PROBLEM DETAILS:
From the line that contains "Image resolution: width=1512" through the closing line of the entries, write out each line exactly; pictures stay out.
———
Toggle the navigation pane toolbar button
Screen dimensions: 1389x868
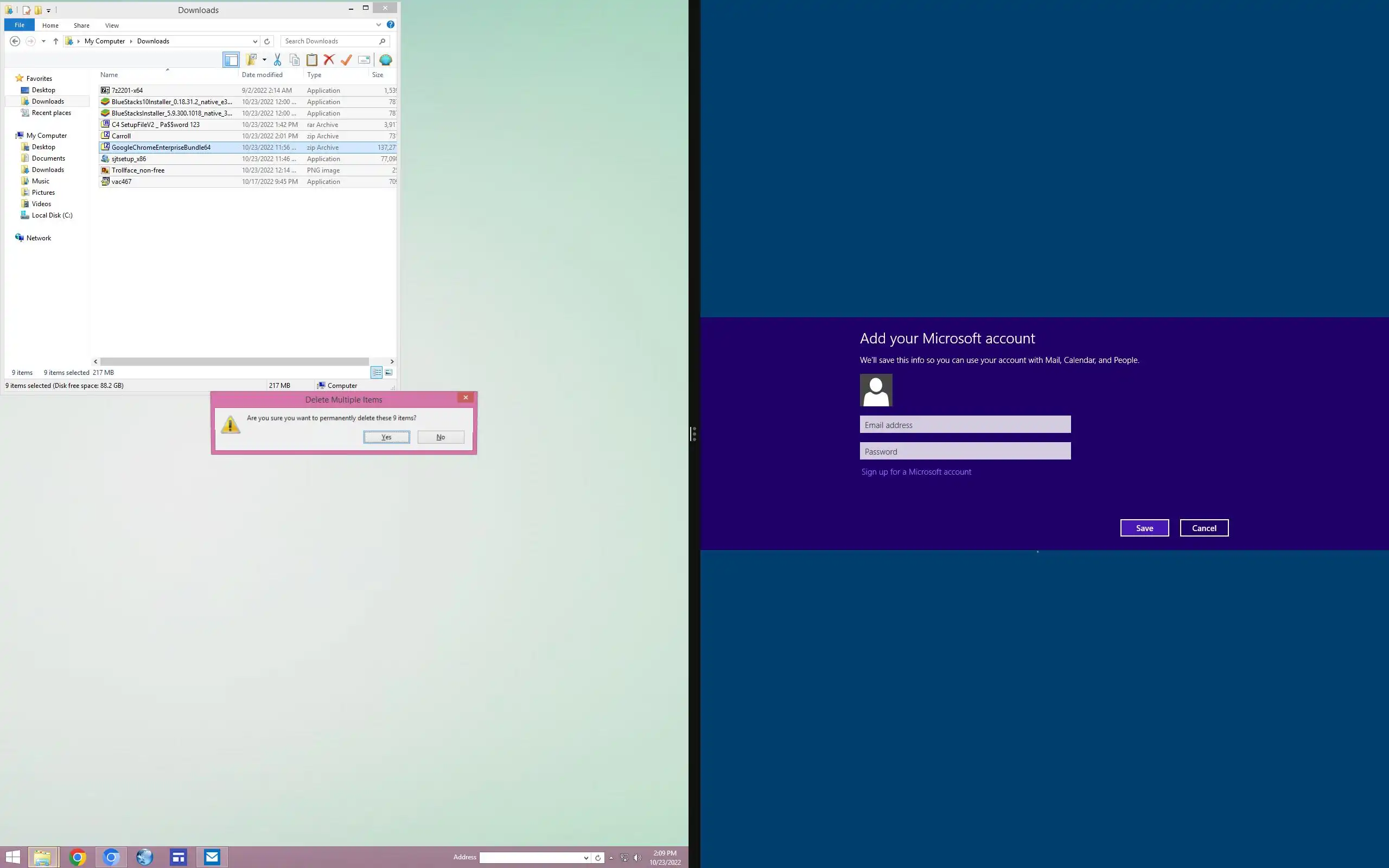(231, 60)
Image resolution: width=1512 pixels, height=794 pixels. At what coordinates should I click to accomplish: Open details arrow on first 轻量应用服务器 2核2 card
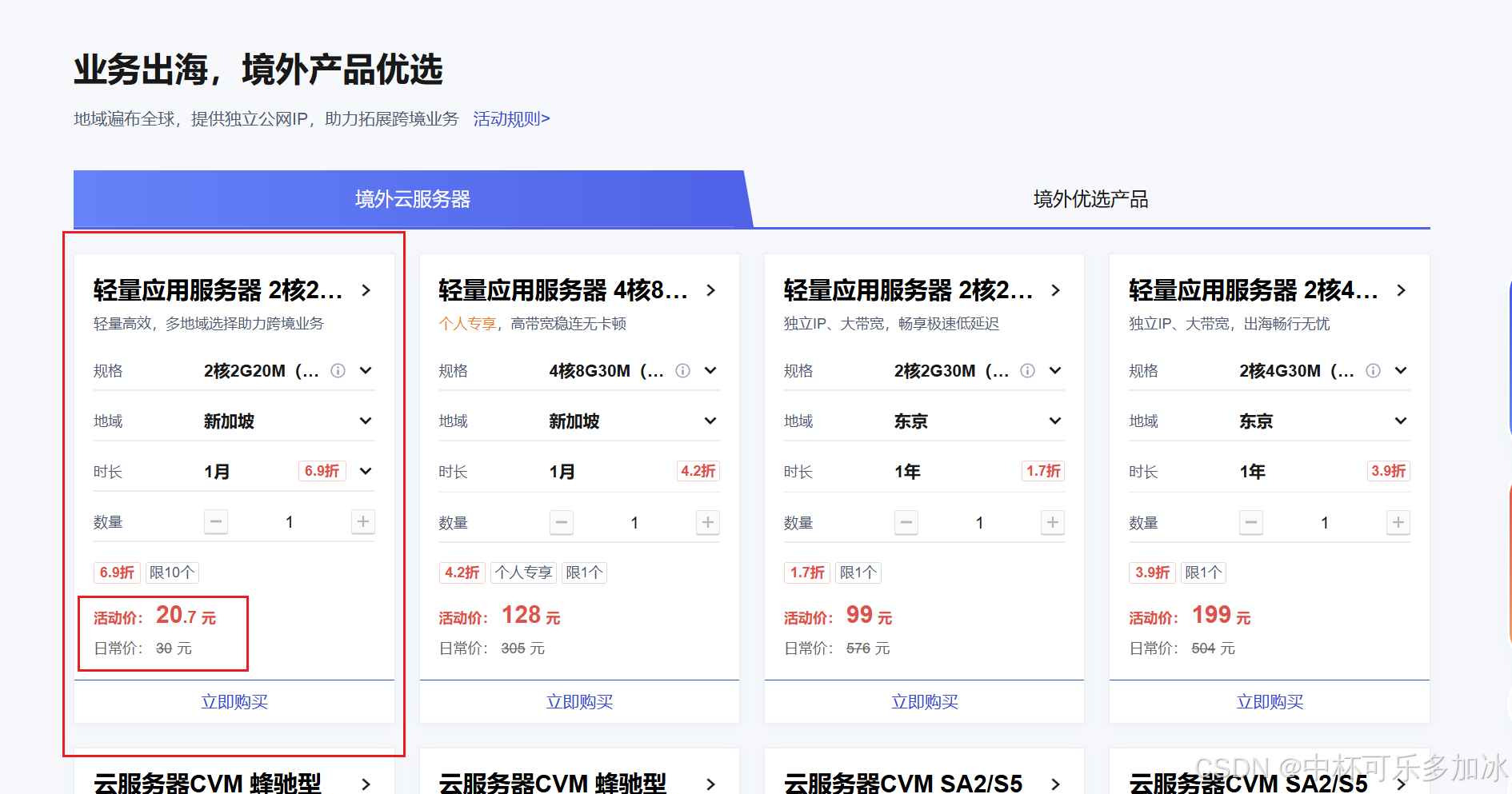(x=366, y=291)
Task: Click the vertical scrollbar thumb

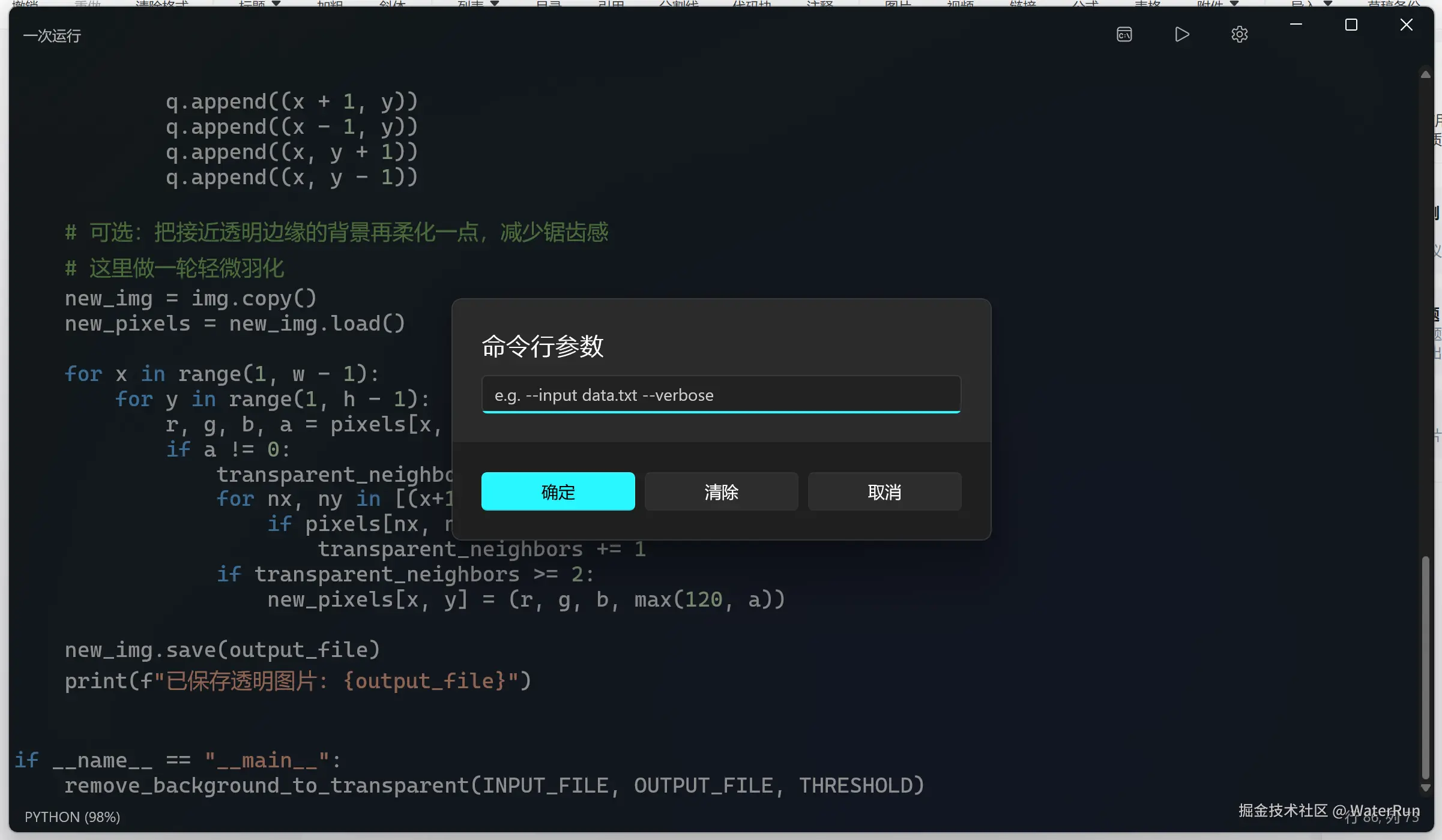Action: click(x=1425, y=666)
———
ANSWER TO THIS PROBLEM:
Image resolution: width=1512 pixels, height=794 pixels. At what coordinates should I click to accomplish: Open details arrow on first 轻量应用服务器 2核2 card
(x=366, y=291)
Task: Click the vertical scrollbar thumb

Action: click(x=1425, y=666)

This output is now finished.